Error Message or Print Statement

I'm trying to webscrape data from Google Scholar on a large list of people. I made a similar post here.

Someone mentioned the error message may not be an error, but instead a print statement. I've tried modifying my code to recognize the 429 error print statement, but the results are still the same.

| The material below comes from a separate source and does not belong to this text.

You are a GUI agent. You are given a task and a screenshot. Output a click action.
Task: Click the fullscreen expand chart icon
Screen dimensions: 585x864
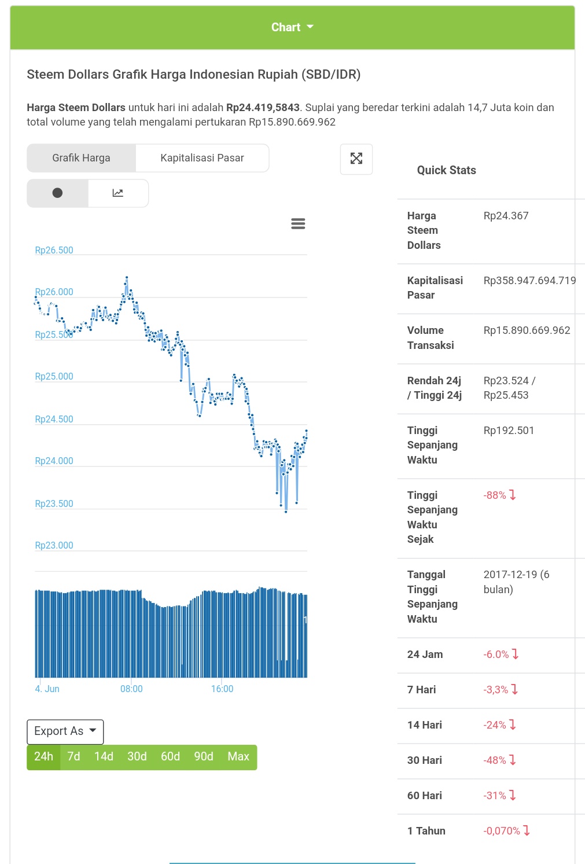356,159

scholar_ids <- character(nrow(info))
scholar_ids[] <- NA  # Initialize with NA values

last_successful_iteration <- 0  # Initialize last successful iteration

i <- 1  # Start at the first row

while (i <= nrow(info)) {
  id <- NULL
  
  output <- capture.output({
    tryCatch({
      id <- get_scholar_id(last_name = info$last_name[i],
                           first_name = info$first_name[i],
                           affiliation = "School Name")
      last_successful_iteration <- i  # Update last successful iteration
    }, error = function(err) {
      cat("Error message:", err$message, "\n")  # Print the error message
      stop(err)  # Stop on other errors
    }, warning = function(warn) { cat("Warning: ", warn$message, "\n") })
  }, type = "message")
  
  # Check if the output contains "429"
  if (any(grepl("429", output))) {
    cat("Timeout. Pausing for 15 minutes.\n")
    Sys.sleep(900)  # Pause for 15 minutes (900 seconds)
    next  # Retry the same iteration
  }
  
  if (!is.null(id) && length(id) > 0) {
    scholar_ids[i] <- id  # Store the ID if successfully retrieved
  }
  
  i <- i + 1  # Increment the loop variable to move to the next iteration

  # Random sleep to avoid hitting rate limits
  sleep_time <- runif(n = 1, min = 10, max = 12)
  Sys.sleep(sleep_time)
}

If this is relevant, the 429 error code message is output in red in the console, which is why I thought it was a real error. I also tried the advice from the person in my previous post, but it didn't work. I would appreciate any help on this issue.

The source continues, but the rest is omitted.